**Your goal:** Copy every record below exactly, leaving out any pictures.

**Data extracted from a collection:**
= Beginning of Section =
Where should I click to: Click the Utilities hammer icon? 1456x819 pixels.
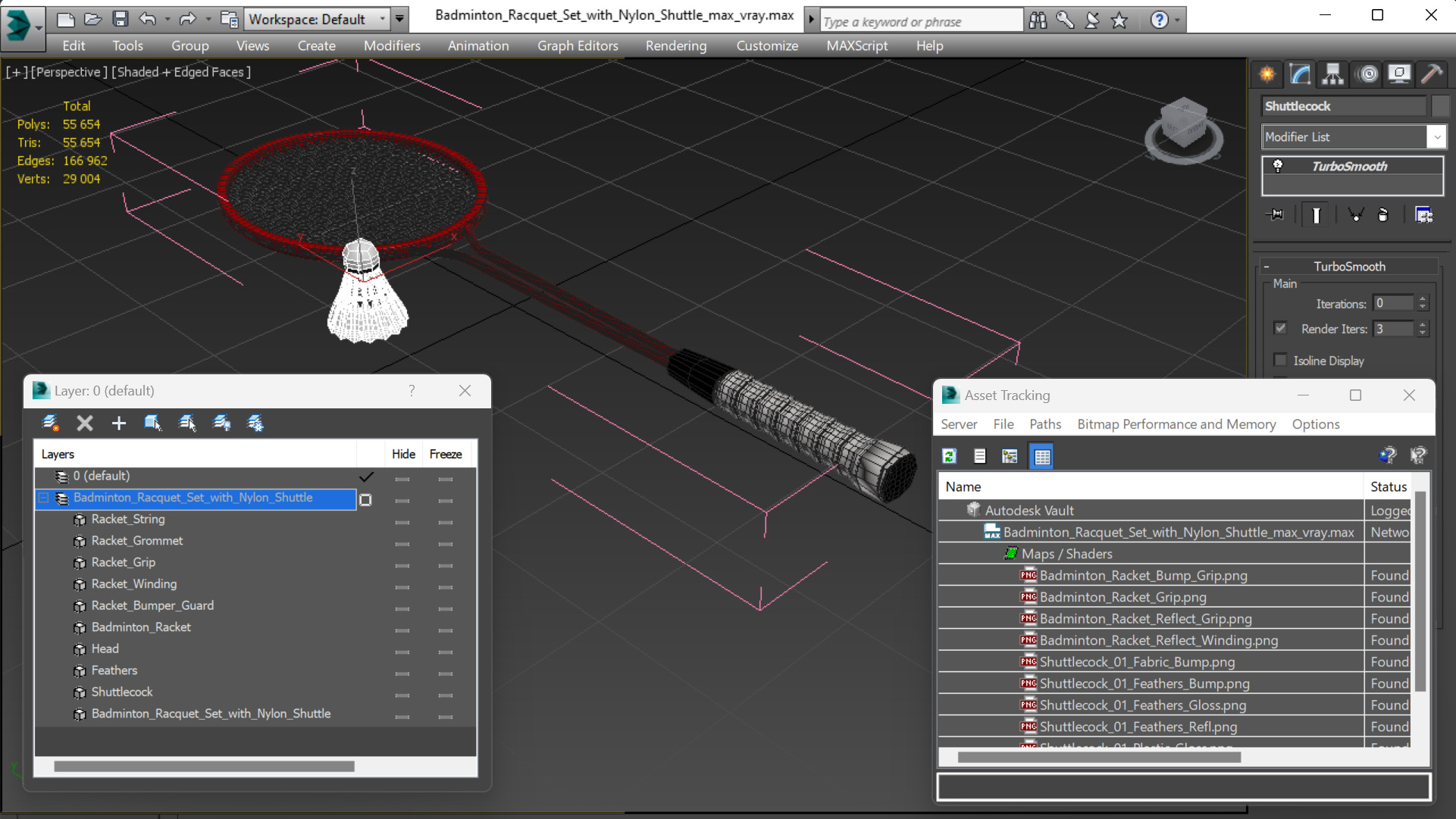(1431, 73)
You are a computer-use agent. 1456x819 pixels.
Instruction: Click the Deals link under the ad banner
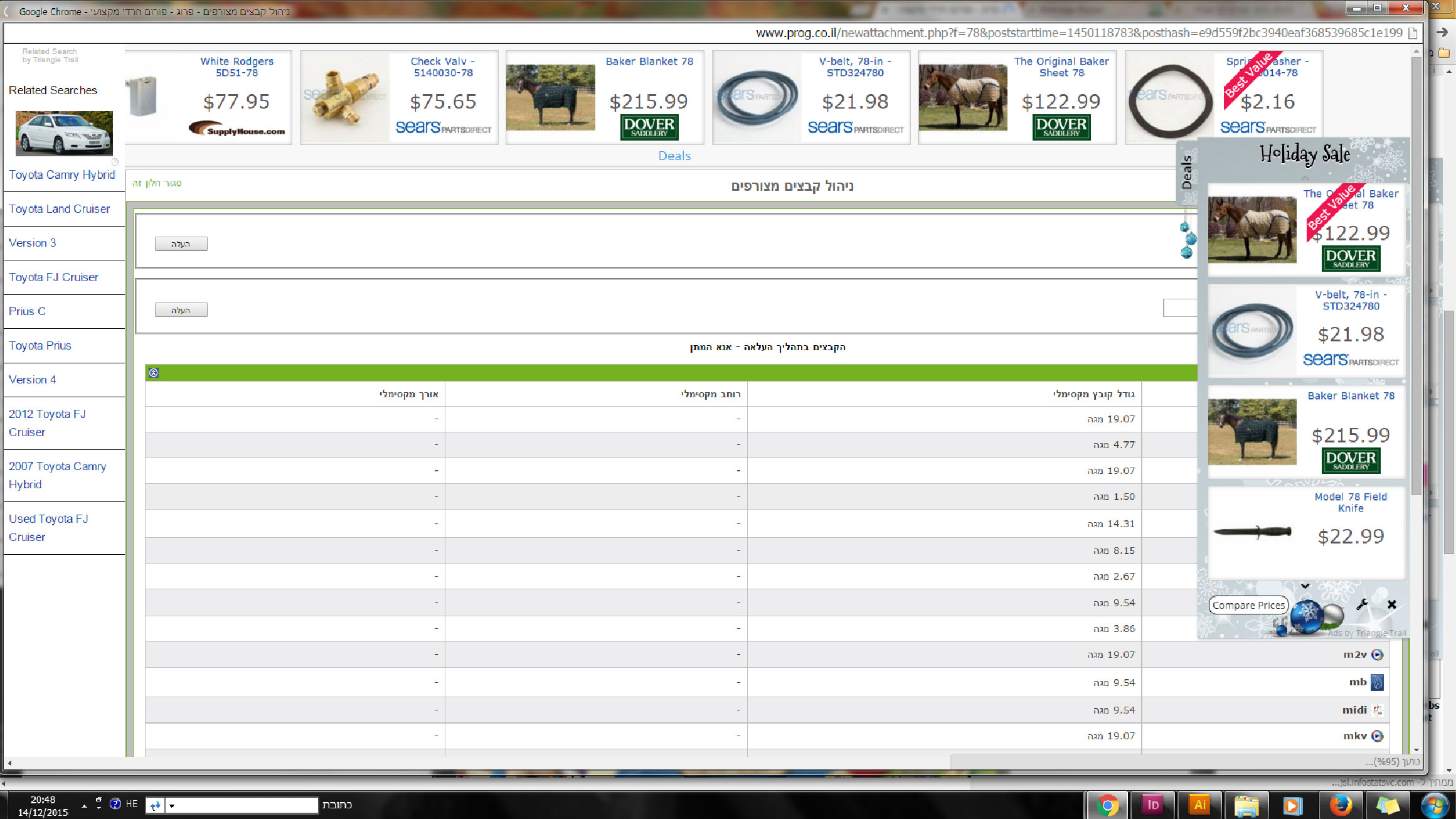674,156
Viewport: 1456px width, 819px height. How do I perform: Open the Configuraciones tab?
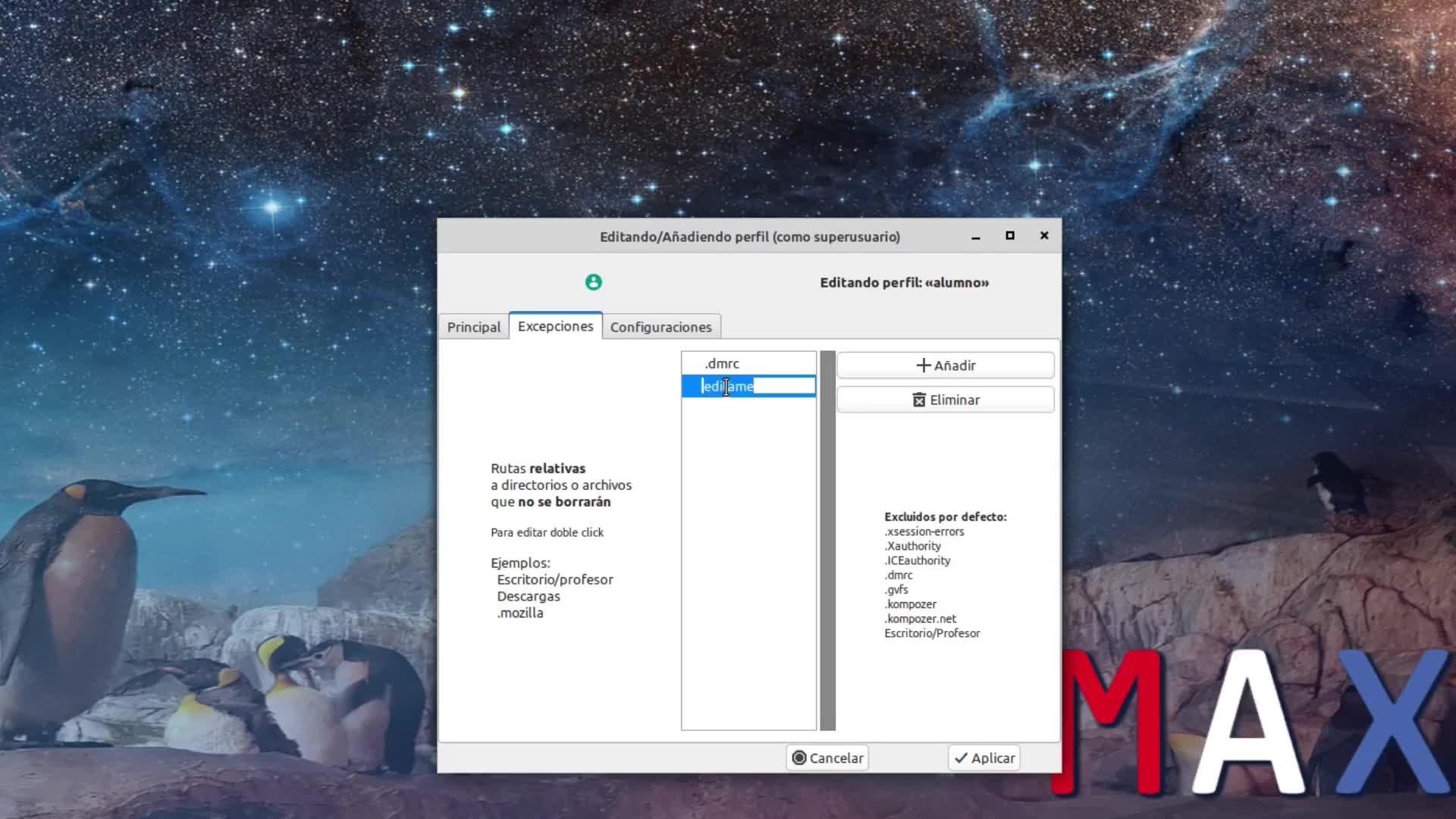[661, 327]
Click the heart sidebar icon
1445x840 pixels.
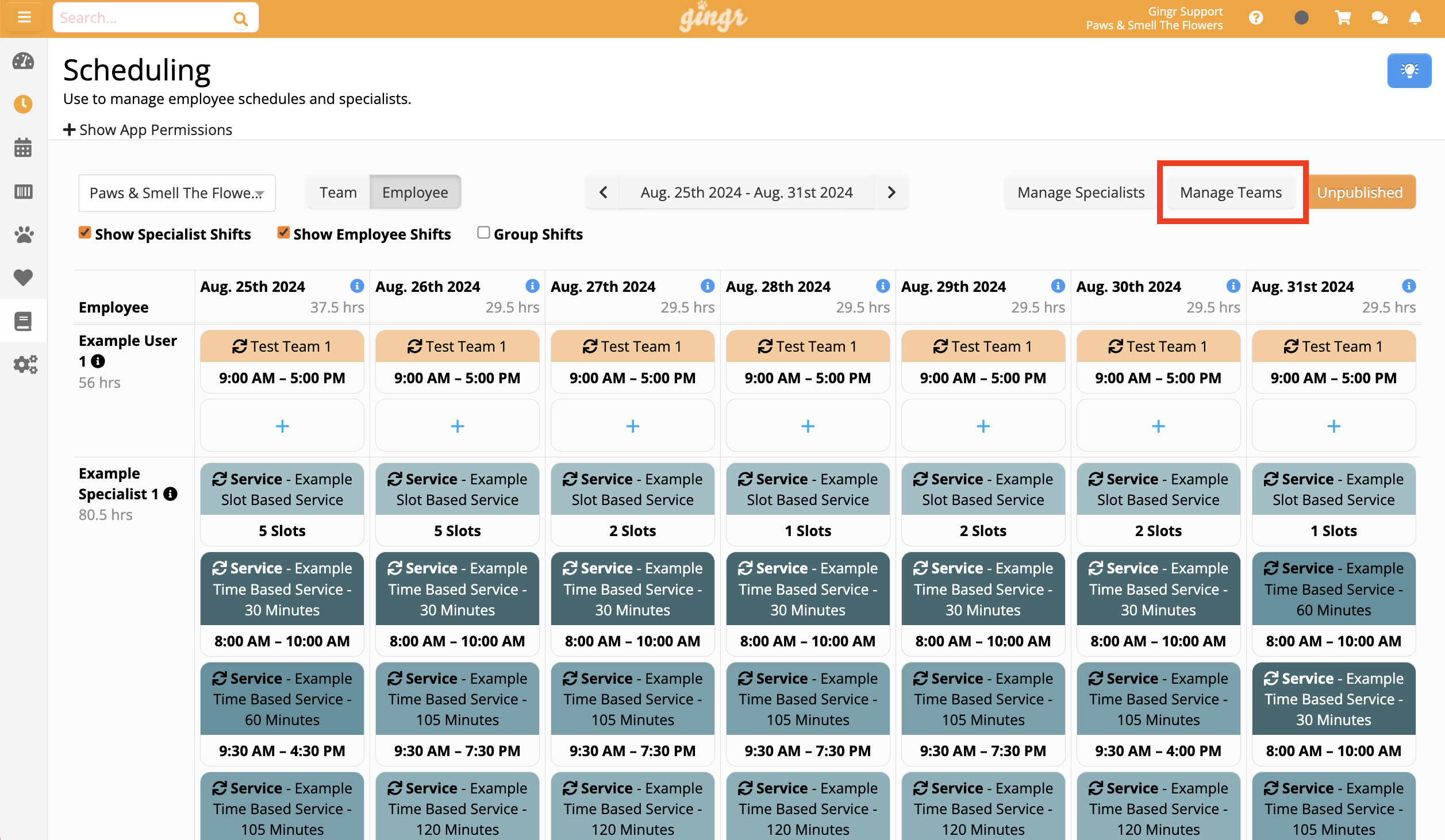(x=23, y=278)
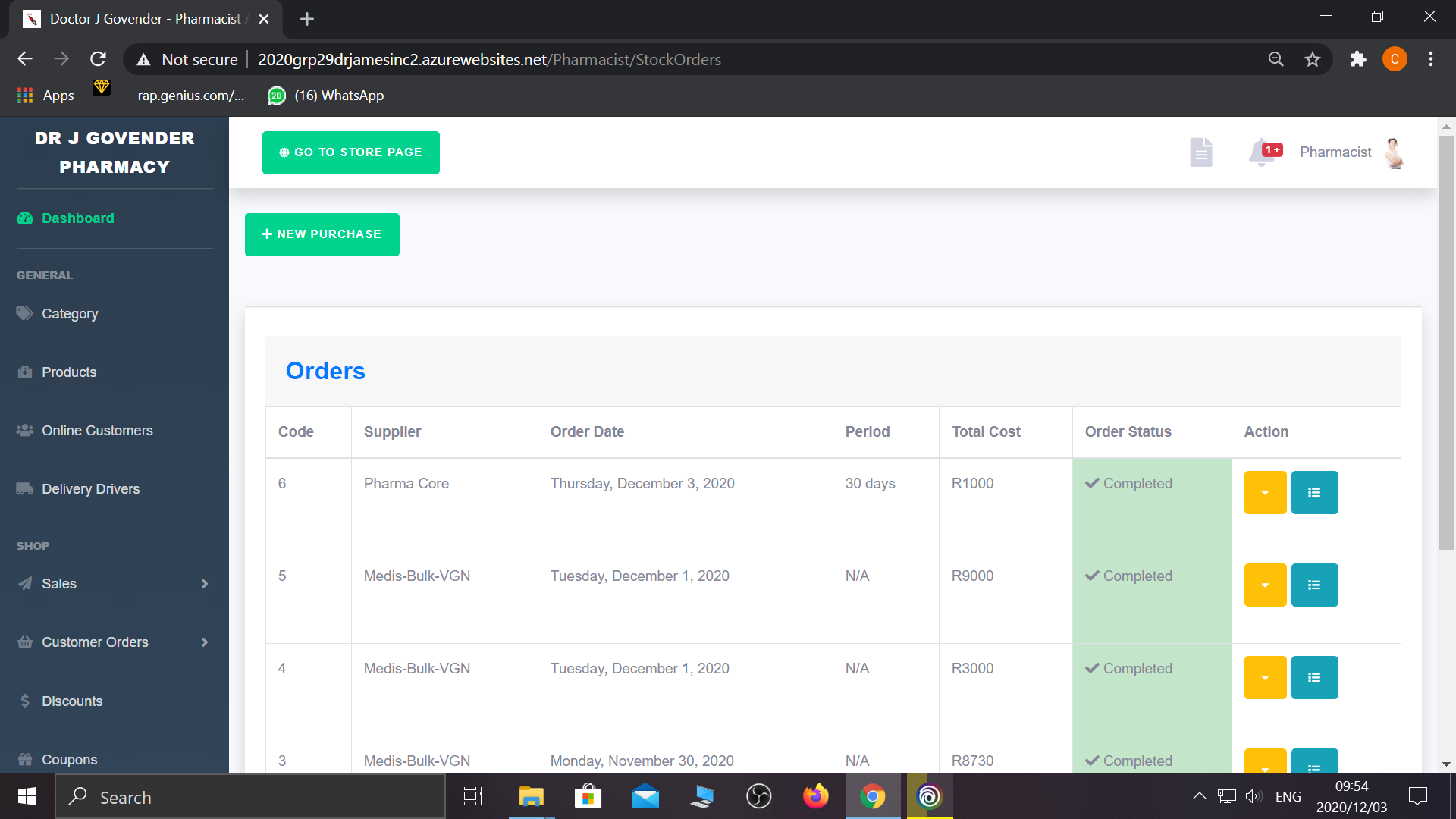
= End of Section =
**Response to the task:**
Where should I click to: Click the Utilities hammer icon? 1456x819 pixels.
(1431, 73)
You are a computer-use agent. 1456x819 pixels.
Instruction: Click the Deals link under the ad banner
674,156
Viewport: 1456px width, 819px height. How do I perform: Open the Configuraciones tab?
[661, 327]
Click the heart sidebar icon
1445x840 pixels.
(x=23, y=278)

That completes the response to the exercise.